An airplane leaves an airport and flies due west 150 miles and then 170 miles in the direction S 49.17°W. How far is the plane from the airport (round to the nearest mile)?

notice the picture below

what we have, is really an angle, encroached by two sides

thus, use the Law of Cosines

[tex]\bf \textit{Law of Cosines}\\ \quad \\ c^2 = {{ a}}^2+{{ b}}^2-(2{{ a}}{{ b}})cos(C)\implies c = \sqrt{{{ a}}^2+{{ b}}^2-(2{{ a}}{{ b}})cos(C)}\\\\ -----------------------------\\\\ \textit{so the distance "c" from the airplane to the airport}\\ \textit{using angle C, and the sides "a" and "b"} \\\\\\ c=\sqrt{150^2+170^2-(2\cdot 150\cdot 170)cos(49.17^o)}\qquad \begin{cases} a=150\\ b=170\\ C=49.17^o \end{cases}[/tex]

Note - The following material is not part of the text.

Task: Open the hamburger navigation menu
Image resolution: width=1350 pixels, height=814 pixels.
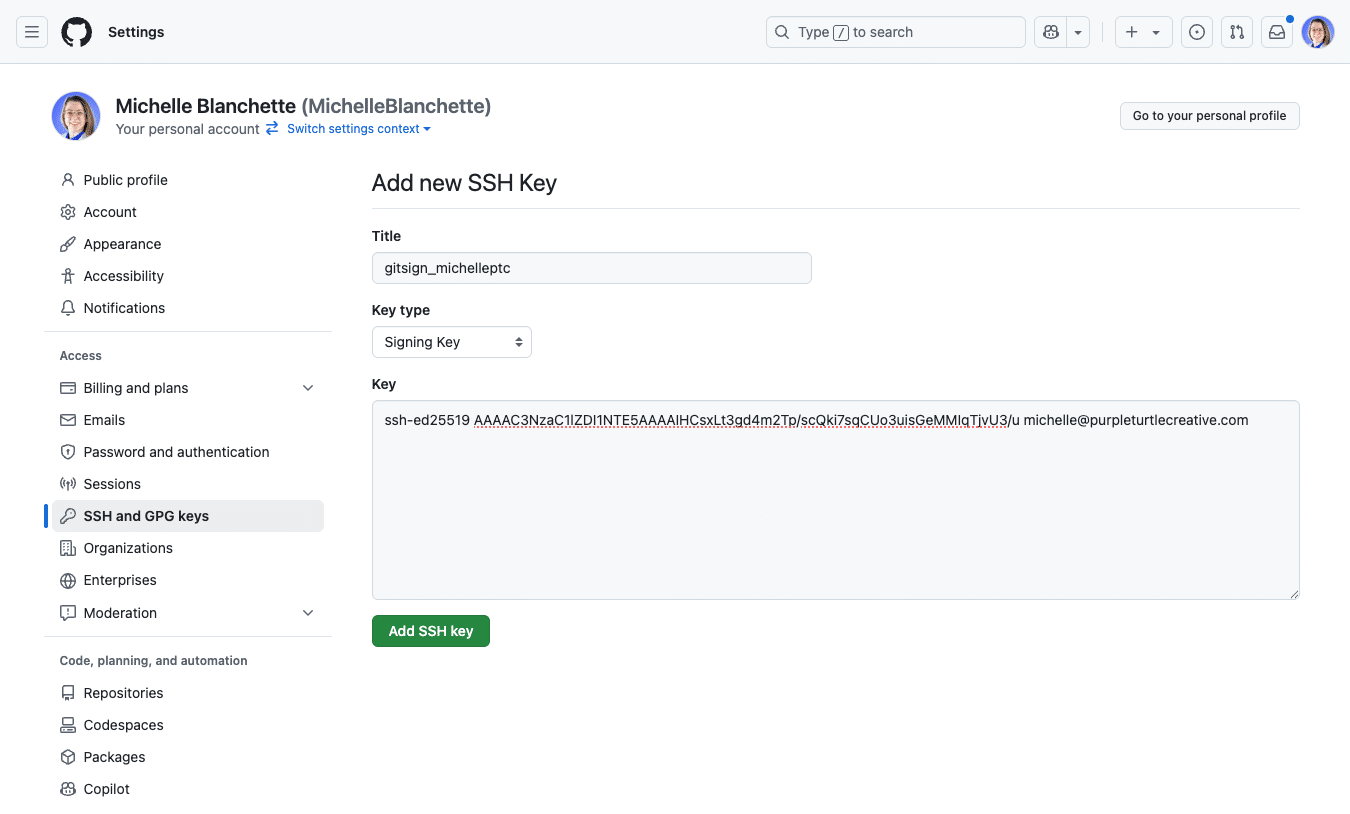Action: [x=32, y=32]
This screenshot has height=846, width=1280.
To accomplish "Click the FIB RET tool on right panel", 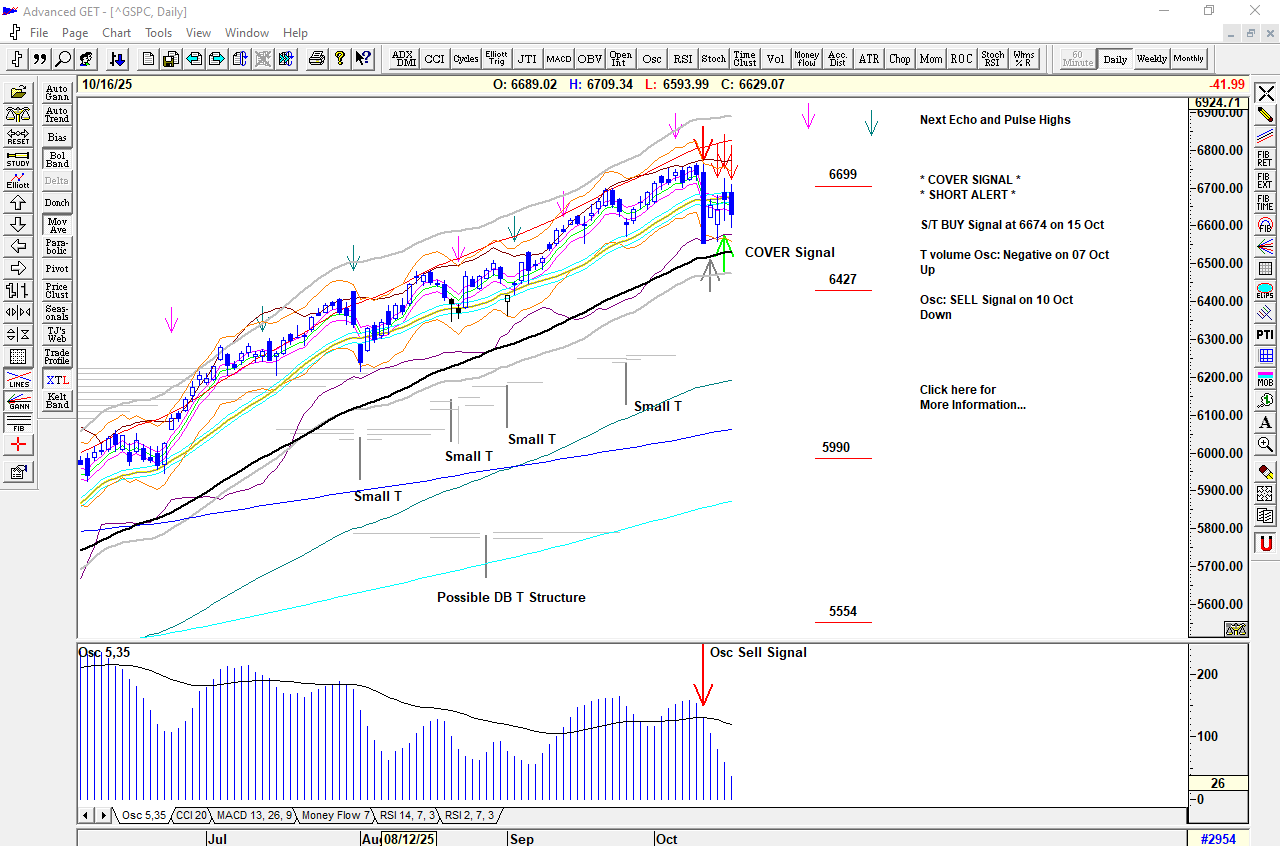I will [x=1265, y=159].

SerenaBochenek SerenaBochenek · Answer 2 · 2019-02-21T08:53:38+01:00

Answer:

The distance from plane to airport is 134 miles.

Step-by-step explanation:

Given an airplane leaves an airport and flies due west 150 miles and then 170 miles in the direction S 49.17°W. we have to find the distance of plane from the airport.

Given the sides c and a that are

c=150 miles and a=170 miles also ∠B=49.17°

we have to calculate b

By law of cosines,

[tex]b^2=a^2+c^2-2ac\thinspace cosB[/tex]

Substitute the values, we get

[tex]b^2=(170)^2+(150)^2-2\times170\times150cos(49.17^{\circ})[/tex]

⇒ [tex]b^2=51400-51000cos(49.17^{\circ})[/tex]

⇒ [tex]b=134.370157846\sim134miles[/tex]

The distance from plane to airport is 134 miles.